**What you will do**
In the entries below, find each line with the word "agent" and return it.
### Data shown ###
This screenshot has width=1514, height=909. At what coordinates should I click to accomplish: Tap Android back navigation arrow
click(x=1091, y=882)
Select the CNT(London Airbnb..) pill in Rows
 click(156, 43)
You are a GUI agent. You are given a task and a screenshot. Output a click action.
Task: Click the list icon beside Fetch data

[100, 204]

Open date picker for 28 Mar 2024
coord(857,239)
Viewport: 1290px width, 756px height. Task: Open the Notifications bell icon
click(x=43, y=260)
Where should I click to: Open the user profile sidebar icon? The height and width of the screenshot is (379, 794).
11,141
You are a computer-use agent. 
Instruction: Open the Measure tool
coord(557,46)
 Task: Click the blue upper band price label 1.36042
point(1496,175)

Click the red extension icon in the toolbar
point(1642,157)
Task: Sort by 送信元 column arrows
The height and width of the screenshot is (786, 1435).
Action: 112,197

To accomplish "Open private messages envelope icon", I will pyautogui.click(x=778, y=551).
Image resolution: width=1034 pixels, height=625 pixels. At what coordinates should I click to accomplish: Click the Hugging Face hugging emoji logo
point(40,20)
###
**Answer section**
You are a GUI agent. You are given a task and a screenshot. Output a click action.
You are a computer-use agent. 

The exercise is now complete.